In an article titled Whatever Happened to Voice Recognition? (read it here, Jeff Atwood, a developer I greatly admire, declares the death of Voice Recognition. The problem seems to be that for ten years or more, the accuracy of word recognition has remained at a miserable 80%. An article by Robert Forstner, The Death of Peas, explains the problem in entertaining detail. The code that chooses words has not changed much since the 1950’s, and that code base makes guesses based on probability. Yet humans (not quite including me, I’m afraid) hear words with an accuracy of 98%.
Despite the low accuracy rate, I’m still interested in VR. I tried the 9th version of Dragon Naturally Speaking, and I intend to try the 11th version. The reason is that, even with 80% accuracy, VR is good for writers: for dictating a first draft, and for cleaning up a draft.
I abandoned Dragon-9 for a number of reasons that, cumulatively, made it not quite useful enough. One of these reasons was that I have been typing drafts for over forty years, and I’m not used to dictating. But when I dictate my thoughts, the results can be terrific, and I’d like to force myself to try again.
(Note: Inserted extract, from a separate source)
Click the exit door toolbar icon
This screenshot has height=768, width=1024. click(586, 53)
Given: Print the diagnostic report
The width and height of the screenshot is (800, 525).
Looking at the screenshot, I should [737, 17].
The final straw for me, in Dragon-9, was that sometimes it mistranslated an entire sentence. It would get almost every single word wrong. (This is not so surprising, by the way; a few wrong words suggest a wrong context, and that implies more wrong interpretations.) Dragon-9 was a bit slow on my laptop, and I would be on to the next sentence before the mistranslation appeared on my screen. Later, when I went through my dictation, I would look at these entirely wrong sentences and wonder, what in the world was I trying to say?